Спустя несколько минут семь птиц очутились над болотом, поверхность которого отсвечивала золотом на фоне потемневшего поля.

Утка-мать учуяла запах ила, к которому примешивались запахи болотной травы и камышей. Она издала один-два тихих, скрипучих звука. Это означало: «Мы спускаемся. Здесь удобное место для ночлега».

Она летела за одним из своих сыновей, крупным селезнем с зеленой головой и белой полоской на шее, который, заняв место во главе клина, рассекал воздух сильными крыльями.

Скучившись, стая спустилась вниз и понеслась над болотом, подобно черному ядру, которое то уплотнялось, то распадалось на отдельные точки.

Взорам птиц открылись глинистые берега канала, по которому вода из болота стекала в реку. Прибрежный красноватый тростник, отражаясь в воде, кое-где ее окрашивал в коричневый цвет.

Птицы несколько раз то взмывали над болотом, то пролетали со свистом над самой водой, и по ее зеркальной поверхности скользили их легкие тени. Словно опьяненные стремительностью полета и дружным шумом сильных крыльев, они носились во влажном воздухе, кружили в лунной ноябрьской ночи, которая обещала им обильный корм и спокойный ночлег посредине пути к югу.

Неожиданно старая утка заметила неподалеку от темного возвышения в центре болота огоньки. Их отсвет образовывал четыре длинных желтоватых полосы. Оттуда доносилось веселое, дружное кряканье уток.

Огоньки испугали ее. Увлекаемая ею, стая устремилась ввысь и принялась кружить над противоположным краем болота.

Стая пронеслась над рекой, над темными зарослями вербы, чьи поредевшие листья казались при лунном свете серебристо-серыми, над домами на краю деревни, которые белели по ту сторону реки среди разбросанных во дворах фруктовых деревцев. Потом семь птиц снова вернулись к болоту, откуда продолжало доноситься кряканье уток, и, привлекаемые их зовом, оказались над тем же темным возвышением. Огоньки, которые их было напугали, исчезли. В неподвижной поблескивающей воде, выстроившись в два ряда, друг против друга, стояло с десяток уток. Они громко звали своих собратьев и лихорадочно плескались, словно хотели показать, как им здесь хорошо.

Старая утка будто что-то припомнила. На радостные и нетерпеливые крики она ответила сдержанно и строго.
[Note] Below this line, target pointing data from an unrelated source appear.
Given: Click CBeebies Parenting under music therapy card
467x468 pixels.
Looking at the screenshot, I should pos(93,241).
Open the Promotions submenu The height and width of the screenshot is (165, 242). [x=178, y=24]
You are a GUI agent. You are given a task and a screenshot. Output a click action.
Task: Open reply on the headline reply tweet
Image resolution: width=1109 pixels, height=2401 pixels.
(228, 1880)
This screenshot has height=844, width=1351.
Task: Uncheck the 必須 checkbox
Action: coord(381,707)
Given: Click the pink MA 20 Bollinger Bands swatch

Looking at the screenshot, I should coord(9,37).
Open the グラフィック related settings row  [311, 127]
Но настойчивый клич чужаков сделал ее детей непослушными. Она пролетела над ними, призывая их сесть в тростнике, но они не последовали за ней. Она вернулась и вдруг увидела, как их темные тени с опущенными крыльями приземляются подле зарослей. Тогда она пронеслась низко над водой, тем самым заставив их сесть чуть дальше, на узкой полосе из ила, между болотом и каналом.

Они сидели там неподвижно, прислушиваясь к кряканью своих сородичей, неразличимые на фоне илистой почвы, которая при слабом свете луны казалась зеленовато-серой.
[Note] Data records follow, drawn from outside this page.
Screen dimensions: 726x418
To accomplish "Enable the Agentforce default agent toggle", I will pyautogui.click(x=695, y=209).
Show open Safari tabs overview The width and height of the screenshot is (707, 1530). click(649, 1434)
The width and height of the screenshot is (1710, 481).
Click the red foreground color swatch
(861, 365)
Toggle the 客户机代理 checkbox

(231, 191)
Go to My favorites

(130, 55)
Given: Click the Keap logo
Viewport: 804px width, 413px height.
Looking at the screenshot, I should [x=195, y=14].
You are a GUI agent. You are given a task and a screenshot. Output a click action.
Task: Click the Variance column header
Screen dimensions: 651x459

Вода вокруг приобретала все более золотистый оттенок. Красноватая трава стала совершенно коричневой, и этот цвет старой ржавчины сливался с илистой почвой. Вдали слышался плеск реки и монотонное журчание воды в канале, а по неподвижной глади болота плыла маленькая круглая луна.
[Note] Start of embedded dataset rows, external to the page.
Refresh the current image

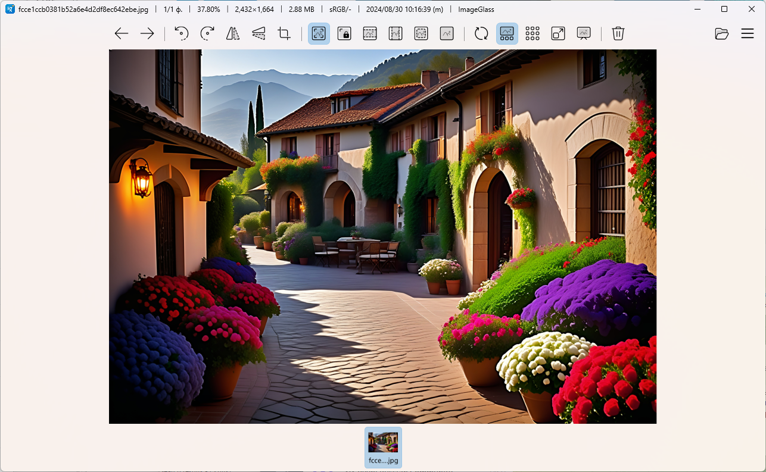[481, 34]
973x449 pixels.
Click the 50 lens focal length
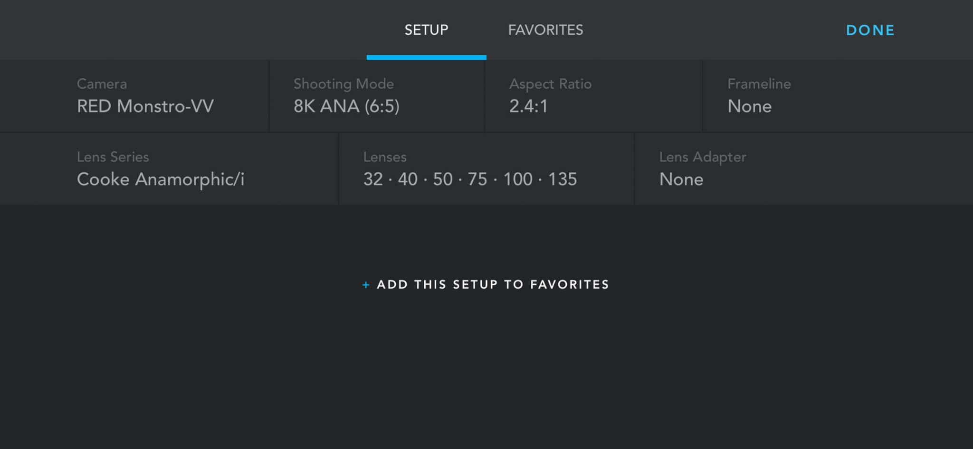click(443, 179)
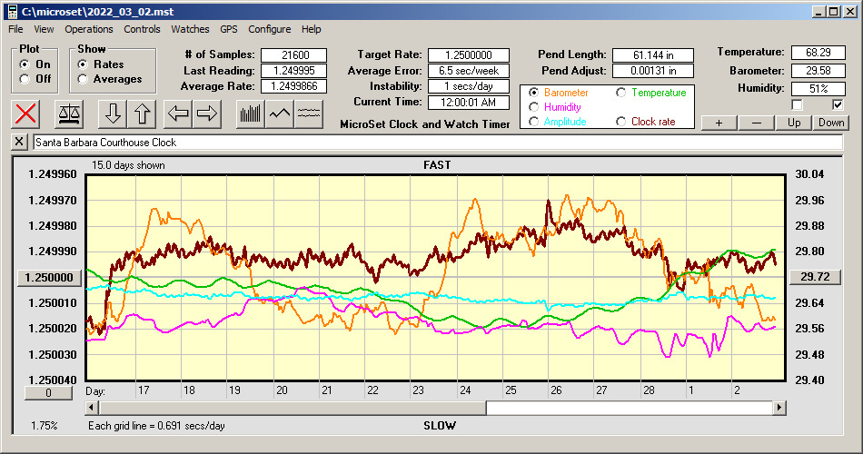Click the right arrow toolbar button
This screenshot has width=863, height=454.
click(207, 114)
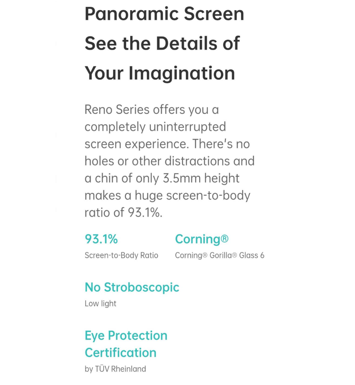The image size is (355, 385).
Task: Click the 'by TÜV Rheinland' caption
Action: (115, 369)
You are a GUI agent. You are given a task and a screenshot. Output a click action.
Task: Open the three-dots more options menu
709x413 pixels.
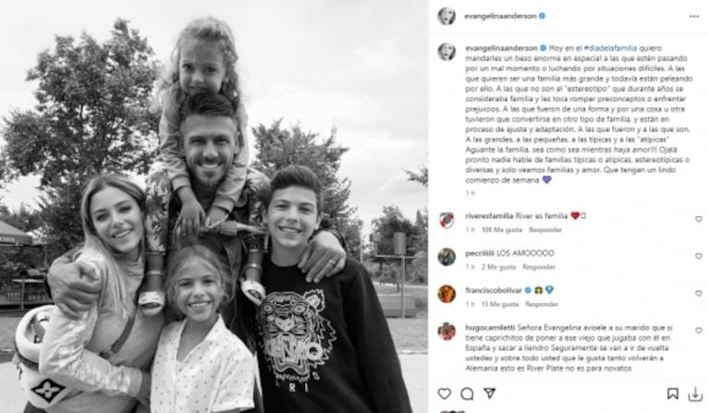[x=694, y=17]
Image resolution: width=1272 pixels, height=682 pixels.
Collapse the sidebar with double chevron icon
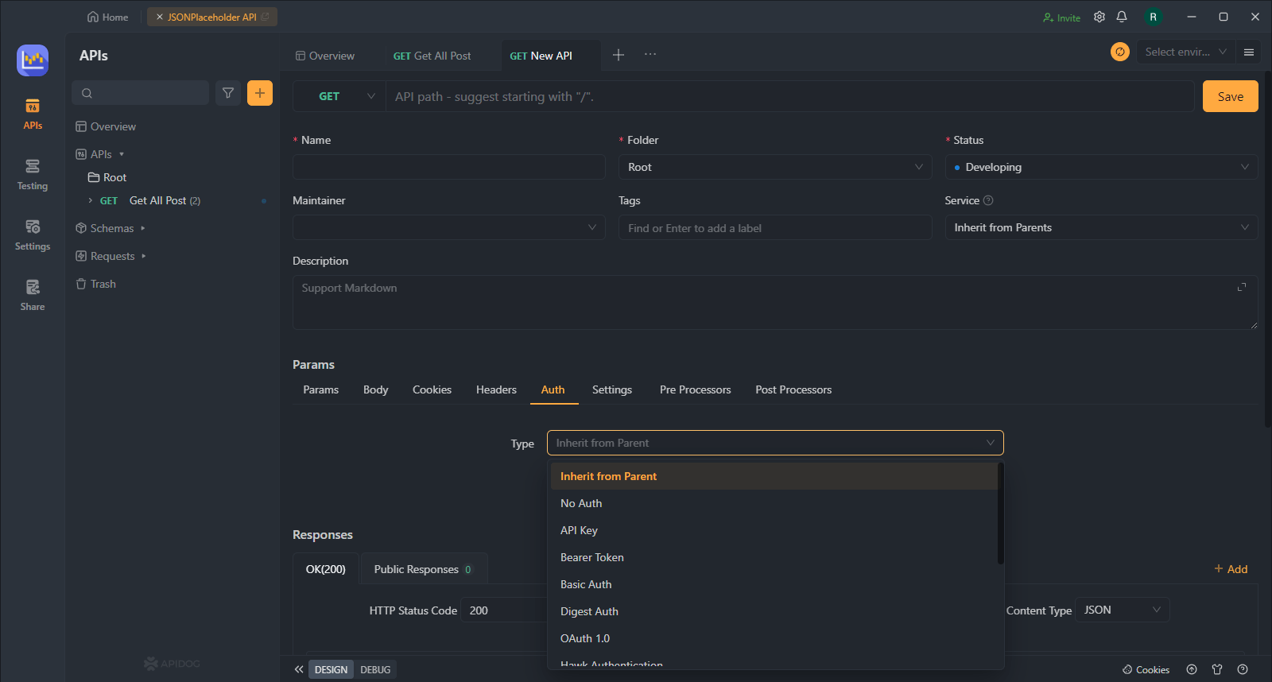tap(299, 669)

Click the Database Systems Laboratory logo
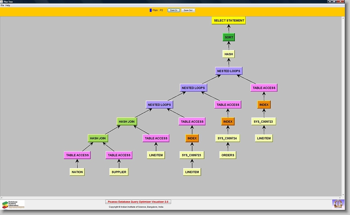13,204
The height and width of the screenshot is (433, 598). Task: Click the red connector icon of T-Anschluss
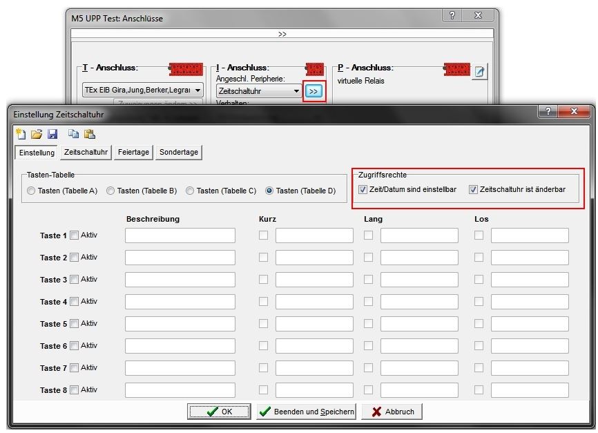tap(186, 69)
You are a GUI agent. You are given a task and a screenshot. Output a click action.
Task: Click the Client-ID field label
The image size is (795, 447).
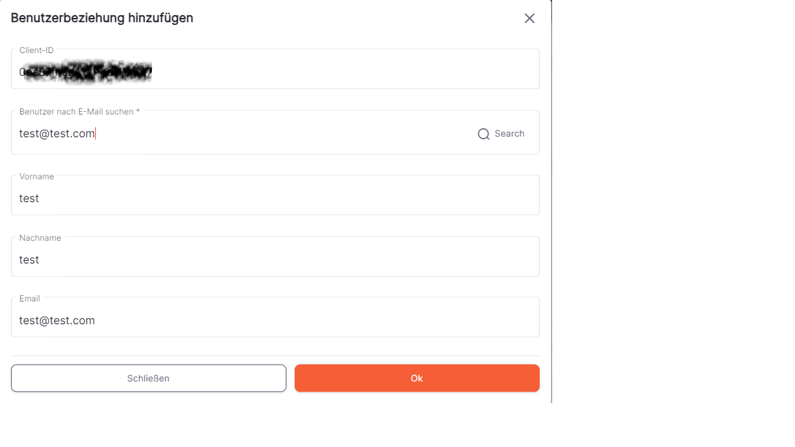pyautogui.click(x=37, y=50)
Со стороны зарослей раздался выстрел. Он прозвучал отчетливо и громко.

Утка тревожно подняла голову.

Чужаки продолжали нырять и хлопать по воде крыльями. На их зов начали тихо откликаться ее дети. Она прислушалась к крикам чужаков. О, как неосмотрительно и шумно они себя вели! В их криках было что-то отталкивающе беспечное и грубое. Она отозвалась, но ее голос прозвучал почти неслышно. В нем чувствовались интимные и сокровенные, словно тайна, нотки.

Незнакомцы продолжали звать ее и детей присоединиться к ним и вместе порезвиться этой влажной, теплой ночью.

В предчувствии опасности в ней вновь проснулся инстинкт матери. Она то устремлялась к воде в сопровождении детей, то неожиданно останавливалась и возвращалась, возбужденно помахивая коротким хвостом. Крики уток у зарослей манили ее своей беспечностью, и она боролась с инстинктом, который держал ее в напряжении.

Прошло не меньше минуты. Наконец она сдалась и осторожно и медленно, окруженная детьми, поплыла к зарослям.